If the mainsail luff load is 100kg say. Then your main luff is inducing 100kg of compression in the rig downwards.

Likewise a 1:1 halyard is pulling up and around the sheave and back down again- 100kg so the over all load is 200kg. (Halyard load plus sail)

 

If you have a 2:1 quite right it halves the load on the halyard. But the halyard load is only half the compression of the system- so you end up with 100kg mainsail compression, and the halyard compression is half so 50kg. =150kg or 25% less over all compression on the rig.

Not quite.

 

In a vector load diagram you have down ward forces imposed by luff and halyard that are in equilibrium ( or the sail would fall down or go up) the force imposed on the Halyard ( luff as well) is one downward force.

 

The compression on the mast is one force from these. The bend from this compression is dependent on the mast section.

 

But the most compression, or downward force is the effect from the main sheet ( or kicker/Vang if using to tension the leech).

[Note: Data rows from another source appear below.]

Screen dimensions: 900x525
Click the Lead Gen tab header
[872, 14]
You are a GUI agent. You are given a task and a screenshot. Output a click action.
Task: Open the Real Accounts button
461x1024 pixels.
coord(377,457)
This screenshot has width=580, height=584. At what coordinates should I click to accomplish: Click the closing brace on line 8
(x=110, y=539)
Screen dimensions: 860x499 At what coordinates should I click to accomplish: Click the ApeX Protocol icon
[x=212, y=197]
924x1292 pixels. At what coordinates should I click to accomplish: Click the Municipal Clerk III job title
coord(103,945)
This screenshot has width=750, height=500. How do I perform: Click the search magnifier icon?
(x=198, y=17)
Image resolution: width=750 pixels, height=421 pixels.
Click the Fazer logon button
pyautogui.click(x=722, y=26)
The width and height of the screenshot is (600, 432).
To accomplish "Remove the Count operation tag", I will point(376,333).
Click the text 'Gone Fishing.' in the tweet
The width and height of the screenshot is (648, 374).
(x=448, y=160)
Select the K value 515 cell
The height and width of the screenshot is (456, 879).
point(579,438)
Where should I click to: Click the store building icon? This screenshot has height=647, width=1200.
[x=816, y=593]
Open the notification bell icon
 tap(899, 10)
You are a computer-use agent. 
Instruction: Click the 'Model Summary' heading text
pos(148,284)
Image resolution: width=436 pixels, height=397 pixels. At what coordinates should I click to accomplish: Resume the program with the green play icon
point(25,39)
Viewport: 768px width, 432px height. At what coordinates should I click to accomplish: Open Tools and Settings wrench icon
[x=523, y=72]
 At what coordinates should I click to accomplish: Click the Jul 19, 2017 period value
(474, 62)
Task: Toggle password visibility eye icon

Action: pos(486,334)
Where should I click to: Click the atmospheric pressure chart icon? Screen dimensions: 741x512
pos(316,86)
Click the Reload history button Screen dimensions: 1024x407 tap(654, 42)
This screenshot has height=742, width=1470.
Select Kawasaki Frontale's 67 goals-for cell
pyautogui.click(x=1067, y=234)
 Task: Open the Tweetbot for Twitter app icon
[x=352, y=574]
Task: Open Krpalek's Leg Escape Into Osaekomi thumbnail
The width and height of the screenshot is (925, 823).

That is a downward and aft pull.

 

Remember the boom is a big lever of fulcrum acting on the mast with great load.

 

Then we have the wind effect to consider.

 

The best way to reduce compression on a 3/4 rig mast (above the hounds) is to have a mainsail that needs the least amount of mainsheet tension to get optimal shape and twist.

 

Or a stiffer mast.

 

Which is why flatter (upper third) shaped sails are faster on these soft rigs in most cases.

 

Remember every mm of compressional bend in a mast (from step to head) alters every setting you have on your sail...

 

The stays, sheets, luff, fore stay, kicker, spreader angle etc... all go slack proportionally, which in turn alters your sail shape for the worse.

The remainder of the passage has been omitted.